There should only be one Brimfield more post after this and then I'm finished for 2015... unless we get to another show this year (July 14–19 and September 8–13). July is usually too hot and September is usually to hectic for my hard-working and overworked academic husband.
Bald ladies with attitude, makeup, and jewelry:
Another creepy Santa. Finding creepy Santas is getting to be like shooting fish in a barrel:
There was an entire tent filled with scented candles that looked like food. The fruit tray was kind of okay, but check out the pancakes with syrup and butter, and the Jello cups. There were waffles and ice cream parfaits, and much more. The aroma inside the tent was overpoweringly sweet, so I didn't linger.

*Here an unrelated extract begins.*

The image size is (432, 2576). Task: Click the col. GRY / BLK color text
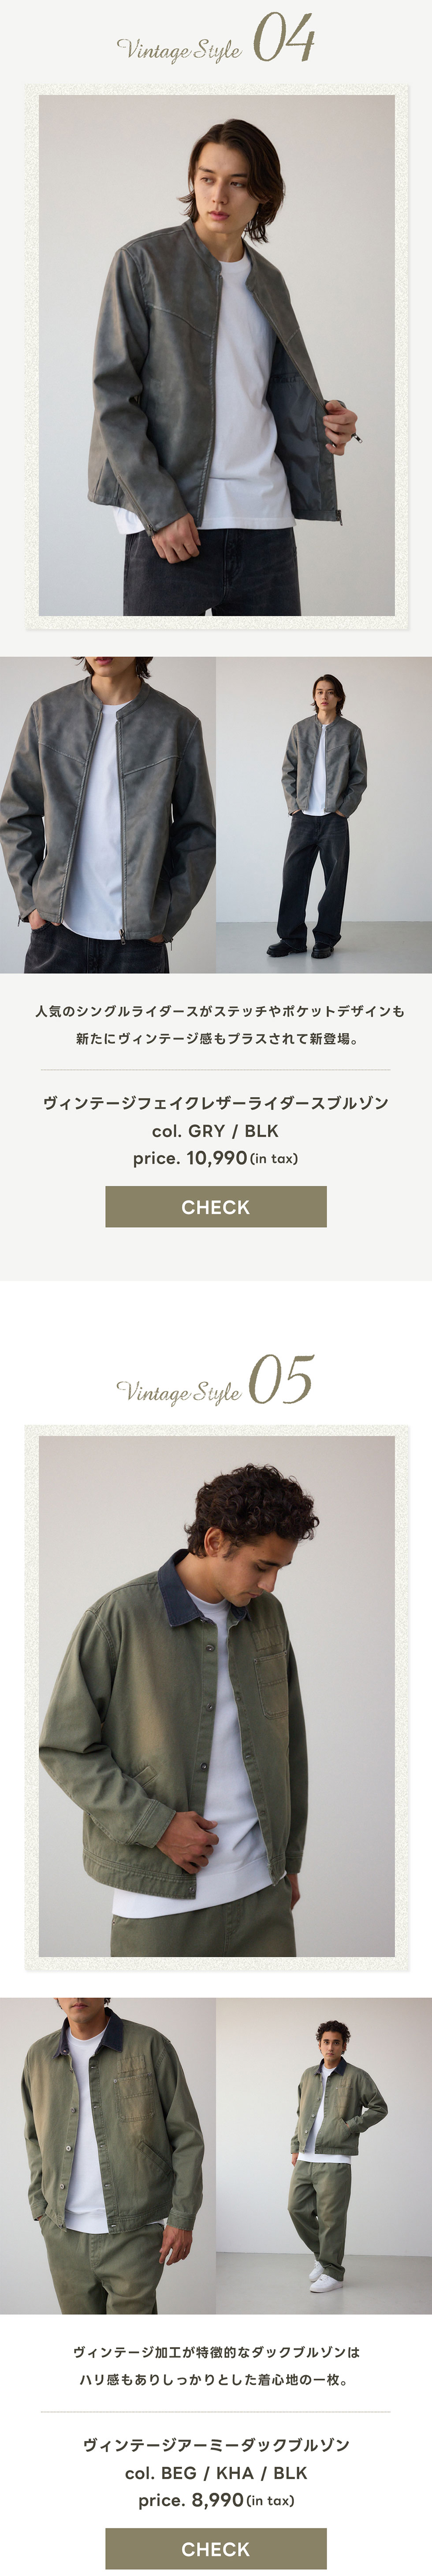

Keys, keys, keys, rusty and otherwise. If you ever lost one, it might have ended up here:
Curtain tiebacks, in all your favorite flavors:
Oh, dear, Aunt Jemina, what is that thing you're holding that's pouring blood?
A box of bald ladies, but not from the same tent as the other bald ladies:
I liked this sign, since I treat my liver nicely and never drink, but it still gives me bad enzyme test results:
I didn't know that phrenology was getting popular again:
I shot this from the car as we leaving — or trying to, since traffic was heavy. What's better than the Blues Brothers, the Statue of Liberty and Bruce Lee, together at last?
Answer: The Blues Brothers, the Statue of Liberty, Bruce Lee, and a life-size pig.